▶ **Supplied records**
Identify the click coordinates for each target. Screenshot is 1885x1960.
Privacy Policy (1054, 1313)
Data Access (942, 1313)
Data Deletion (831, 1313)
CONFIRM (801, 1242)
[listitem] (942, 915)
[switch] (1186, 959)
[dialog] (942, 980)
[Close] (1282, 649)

▶ **Work to complete**
Restate the full listing word for word, leaving out nothing.

▶ **Worked solution**
Identify the click coordinates for each target. Screenshot is 1885x1960.
Privacy Policy (1054, 1313)
Data Access (942, 1313)
Data Deletion (831, 1313)
CONFIRM (801, 1242)
[listitem] (942, 915)
[switch] (1186, 959)
[dialog] (942, 980)
[Close] (1282, 649)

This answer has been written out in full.